Feb 05, 2004 15:32
Moral Goodness is concerned with feelings and actions. Those voluntary actions will reaceive either praise or blame, but those involuntary actions receive pardon and sometime pity too. Actions are involuntary when they are preformed out of compulsion or through ignorance.
Choice is clearly a voluntary thing, but choice and voluntary do not have the same connotation. The people who identify choice with desire, temper, wish, or some kind of opinion, do so mistakingly. A desire can be contrary to choice but not to another desire. A desire is concerned with pleasure and pain, but choice involves neither. Acts due to temper are thought to be less involved with choice then any other. Choice is neither wish, but there seems to be a close connection between the two. Though, wish is more concerned with the ends and choice with the means. It cannot be opinion either, for opinion deals with everything-- things eternal, impossible, or things that lie within our own power. Opinions are distinguised between true or false, not good or bad. Choice needs a rational principle foundation, usually obtained from previous deliberation.

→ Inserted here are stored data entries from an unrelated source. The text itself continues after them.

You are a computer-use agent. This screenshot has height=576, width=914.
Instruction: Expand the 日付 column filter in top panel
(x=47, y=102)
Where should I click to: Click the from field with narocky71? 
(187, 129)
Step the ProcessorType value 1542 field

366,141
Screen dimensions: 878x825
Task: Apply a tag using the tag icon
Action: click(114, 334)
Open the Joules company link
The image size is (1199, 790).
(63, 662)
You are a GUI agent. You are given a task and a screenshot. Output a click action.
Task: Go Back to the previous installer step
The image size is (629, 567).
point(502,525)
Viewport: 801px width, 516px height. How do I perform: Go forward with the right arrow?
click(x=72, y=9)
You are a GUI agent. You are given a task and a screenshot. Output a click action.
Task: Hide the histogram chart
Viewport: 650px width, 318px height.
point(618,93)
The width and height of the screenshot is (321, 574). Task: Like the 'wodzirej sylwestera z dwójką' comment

Deliberation is about means, not ends. We set some end before ourselves then proceed to consider how and by what mean it can be attainted. If one end appears to be attainable by several means, they then evaluate the best and easiest way for attaining that end. If the end can be brought about by one means, they consider how exactly it will be brought about by this, and if any other means will be involved, and they do this until they see the first cause, which is last in the order of discovery.
Object of choice is something within our power after deliberation. We first make a decision after a deliberation then make an aim in accordance with that deliberation.